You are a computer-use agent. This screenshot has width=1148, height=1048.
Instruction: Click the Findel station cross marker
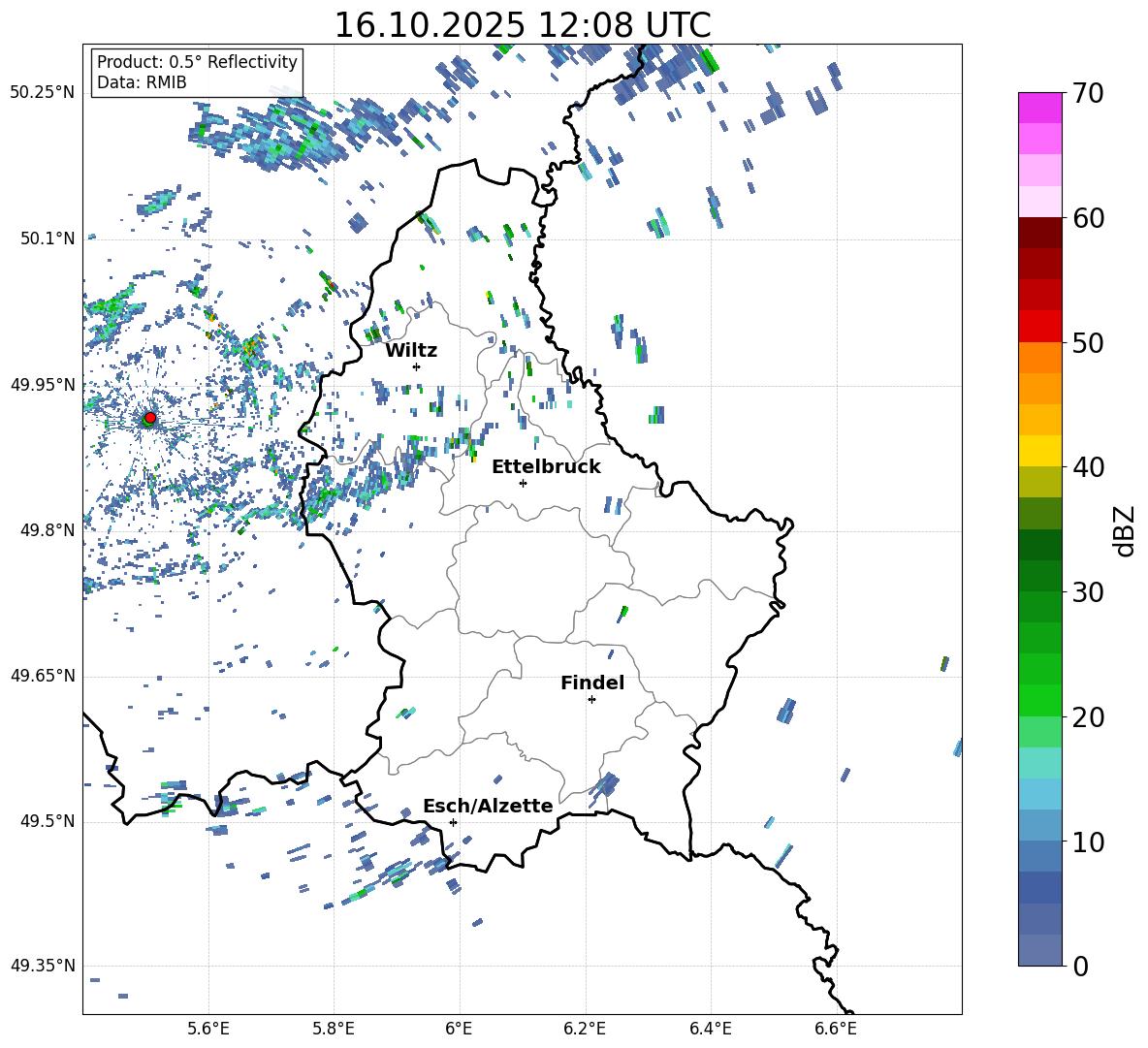point(591,699)
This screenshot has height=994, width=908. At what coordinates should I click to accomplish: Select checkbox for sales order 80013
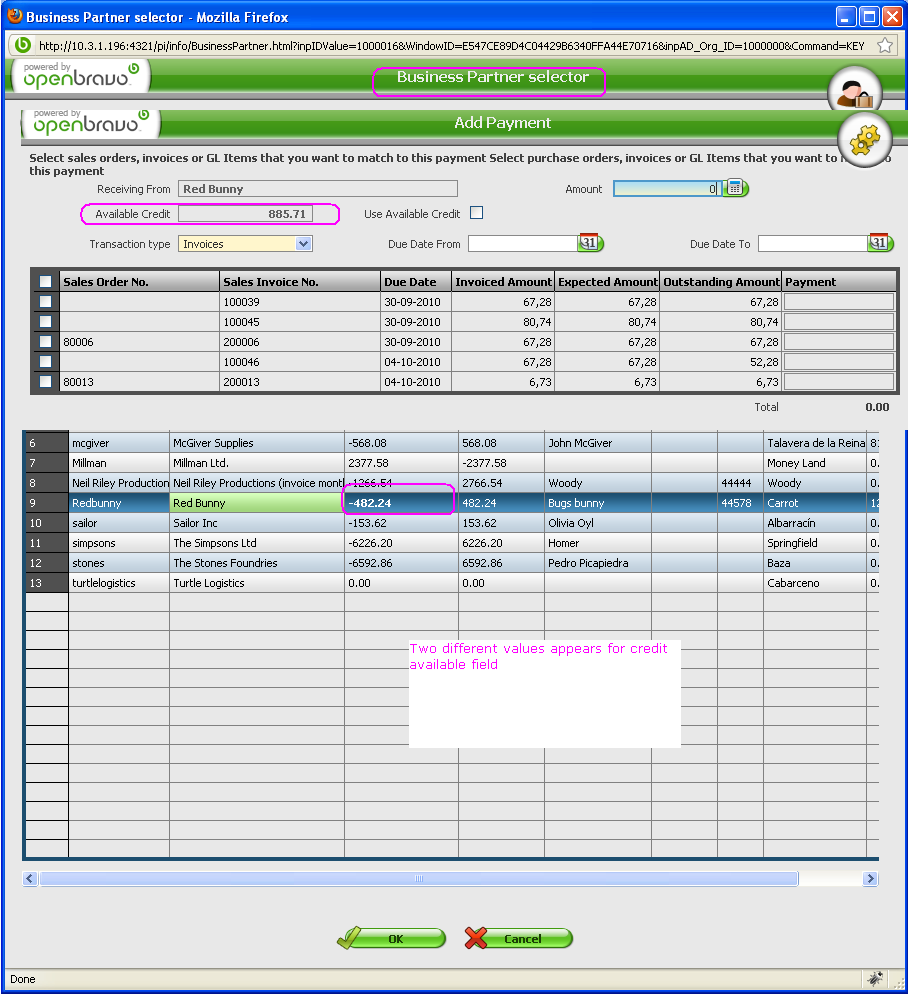pyautogui.click(x=45, y=381)
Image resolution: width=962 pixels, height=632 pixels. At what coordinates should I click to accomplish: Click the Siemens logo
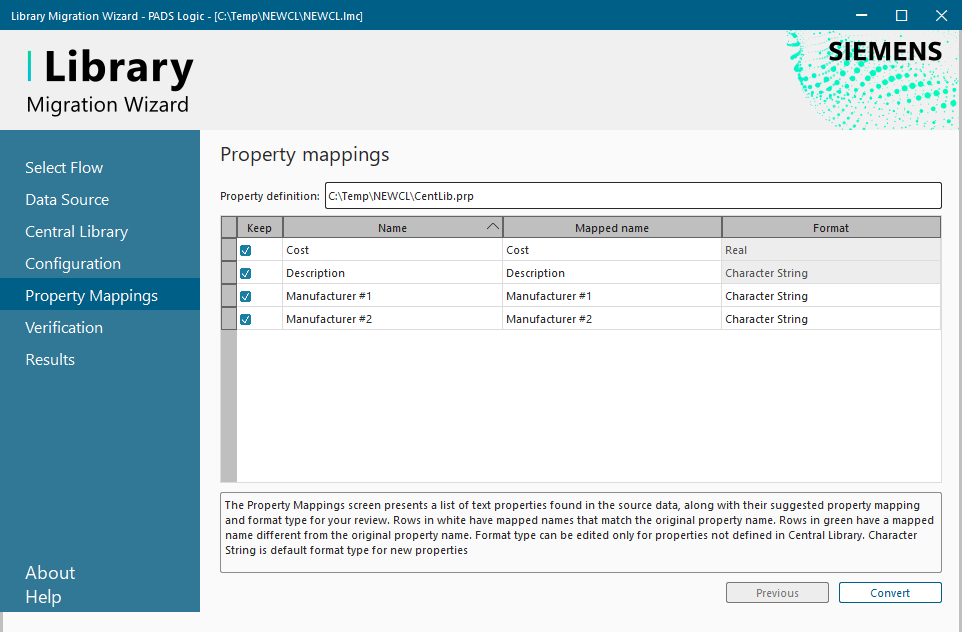(884, 52)
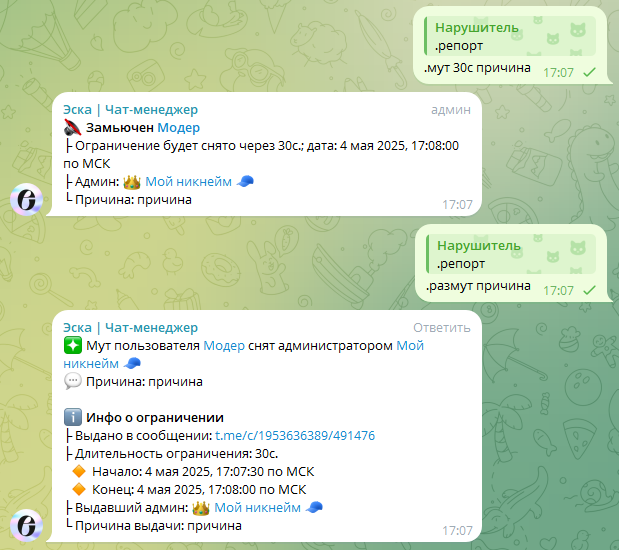Viewport: 619px width, 550px height.
Task: Click the green sparkle emoji icon
Action: click(73, 345)
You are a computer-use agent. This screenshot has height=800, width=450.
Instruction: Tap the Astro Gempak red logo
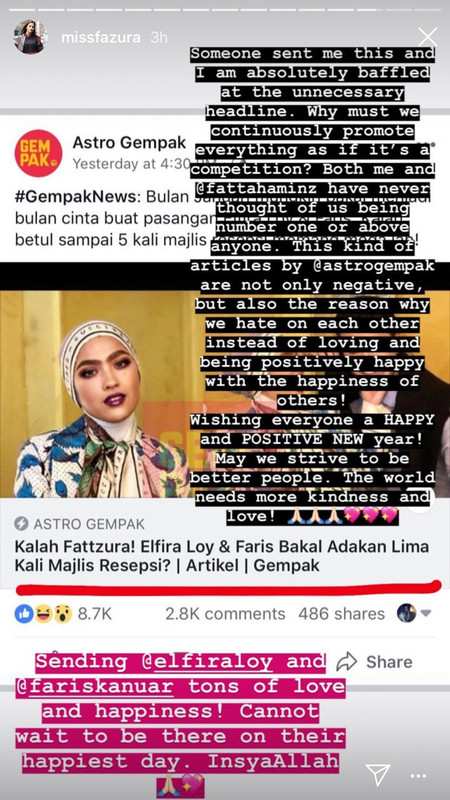tap(38, 153)
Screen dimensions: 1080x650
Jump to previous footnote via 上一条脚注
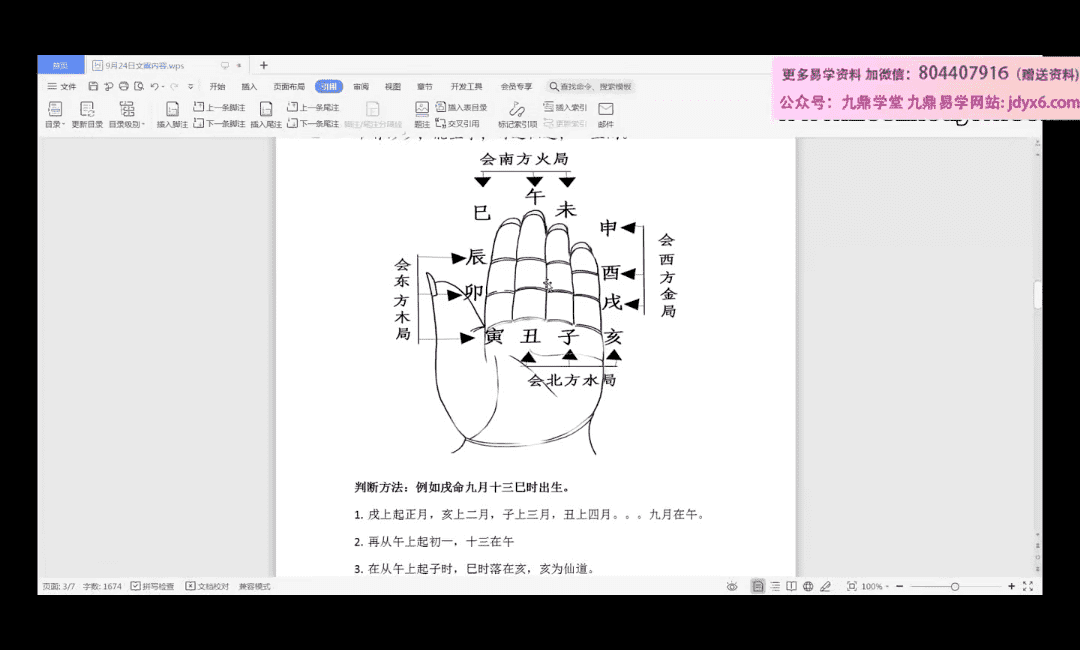click(x=218, y=106)
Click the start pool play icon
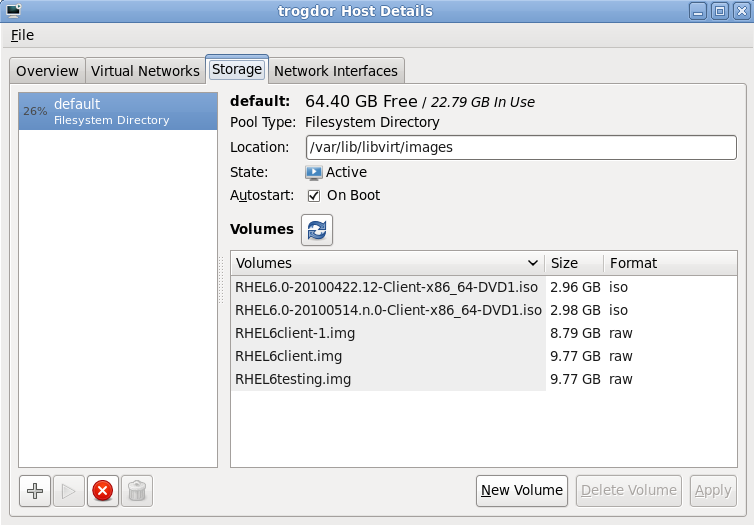Image resolution: width=754 pixels, height=525 pixels. 69,491
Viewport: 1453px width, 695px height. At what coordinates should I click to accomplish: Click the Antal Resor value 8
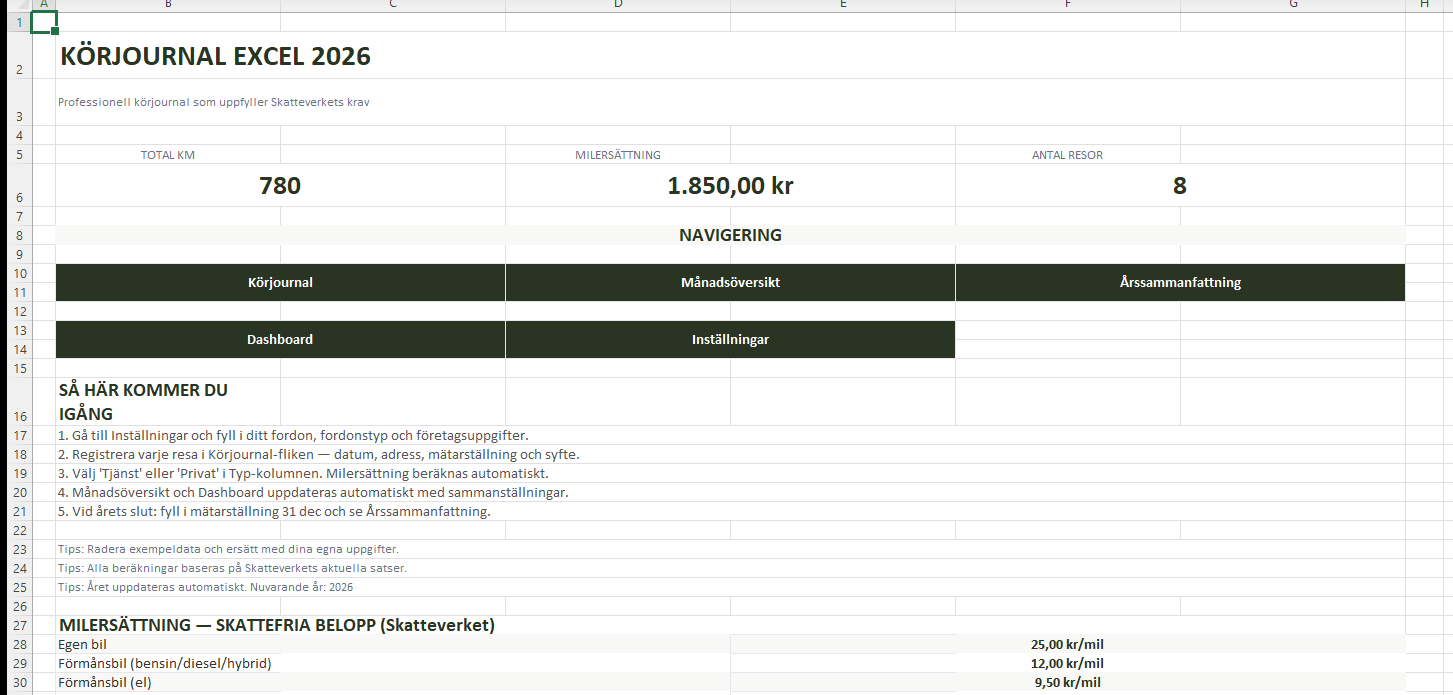point(1180,186)
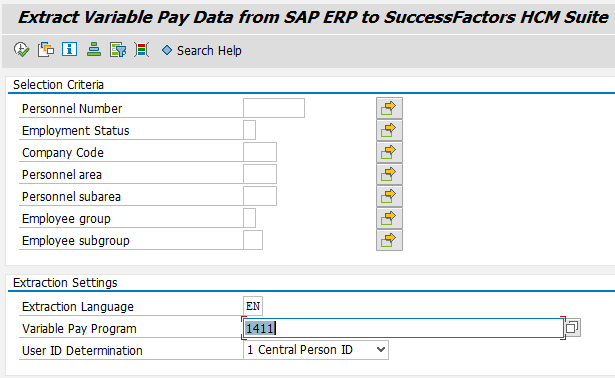Click the selection fields list icon

[142, 50]
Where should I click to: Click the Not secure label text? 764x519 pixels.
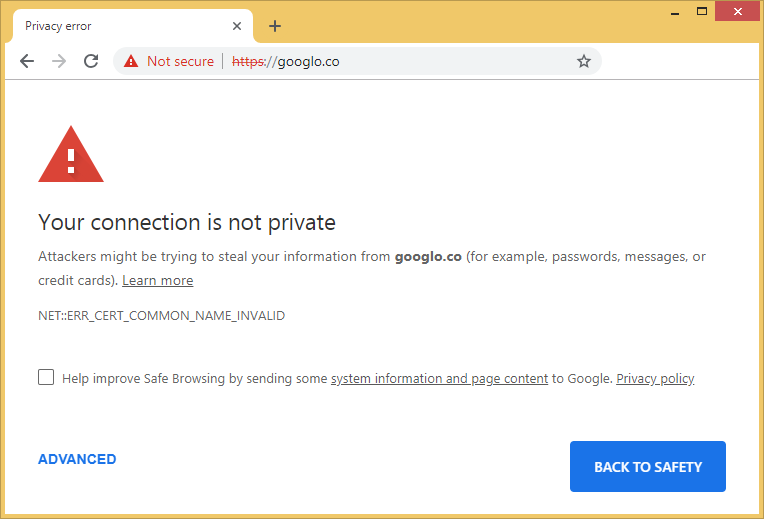[180, 61]
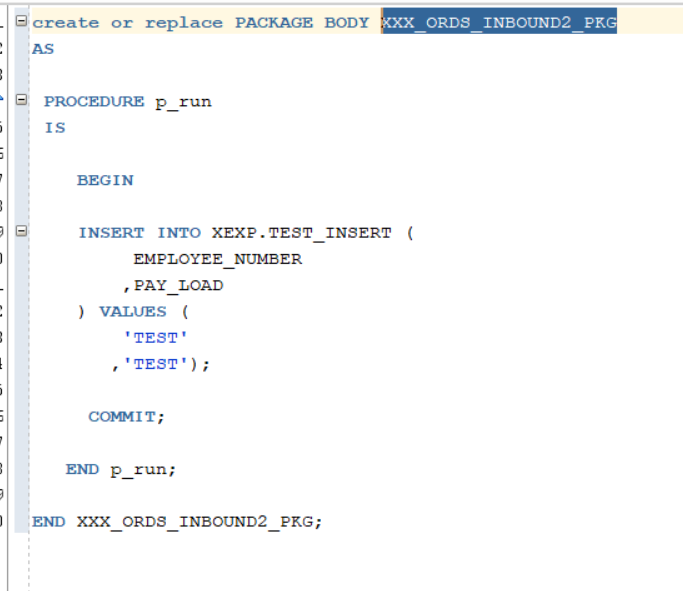Click the EMPLOYEE_NUMBER column name

[217, 259]
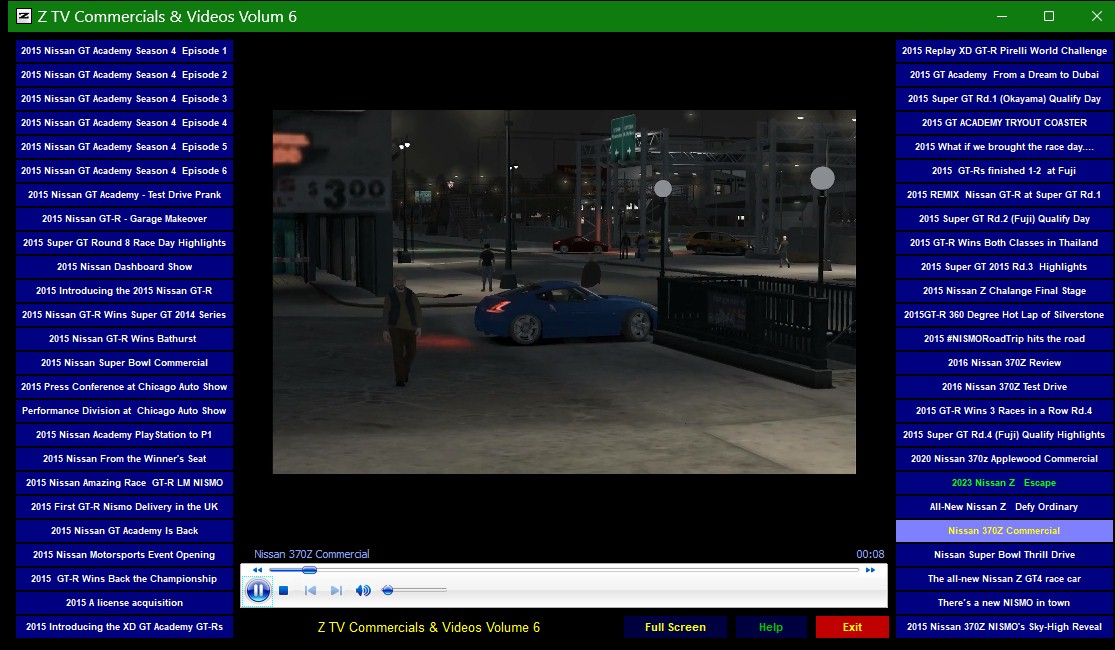Switch to Full Screen mode
The height and width of the screenshot is (650, 1115).
675,627
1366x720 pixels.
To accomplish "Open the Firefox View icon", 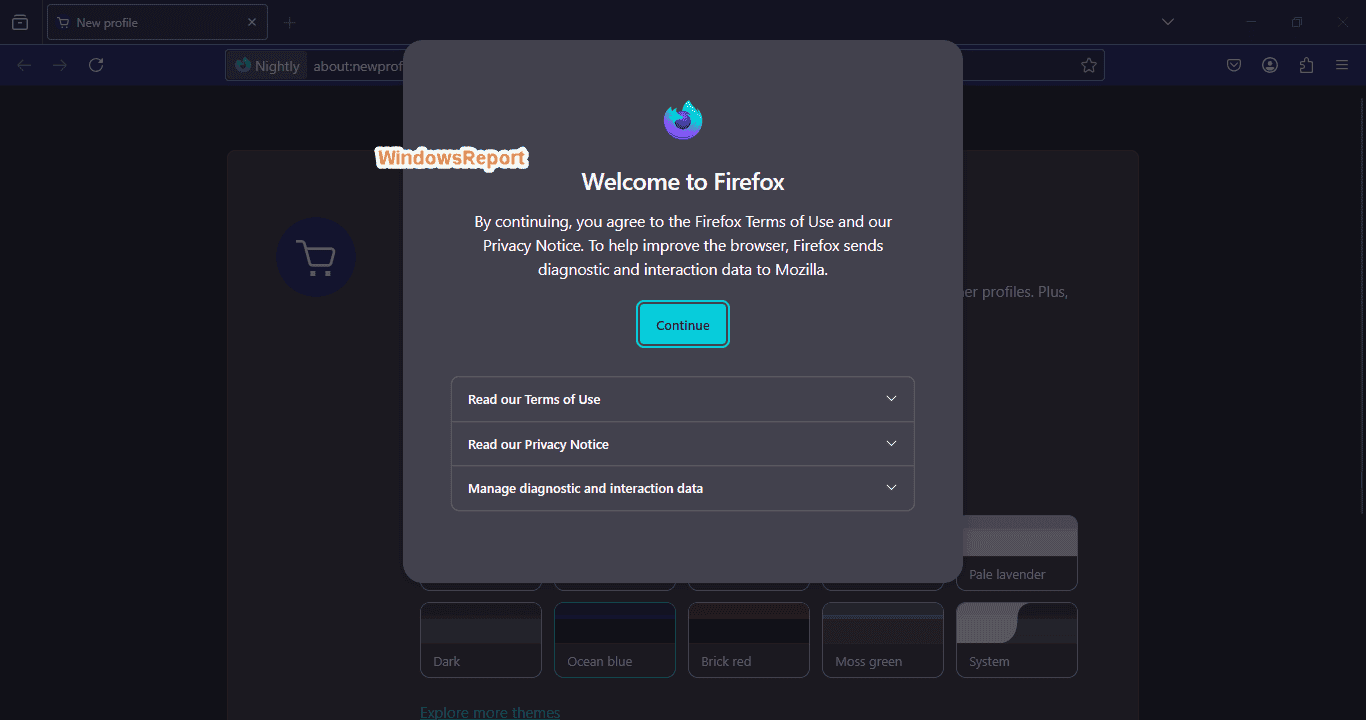I will (20, 22).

----

§ **What the task asks**:
Lines above with the string "agent" need to be found and copied.

§ **Answer to the problem**:
You are a computer-use agent. This screenshot has width=1148, height=1048.
You are a computer-use agent. This screenshot has height=800, width=450.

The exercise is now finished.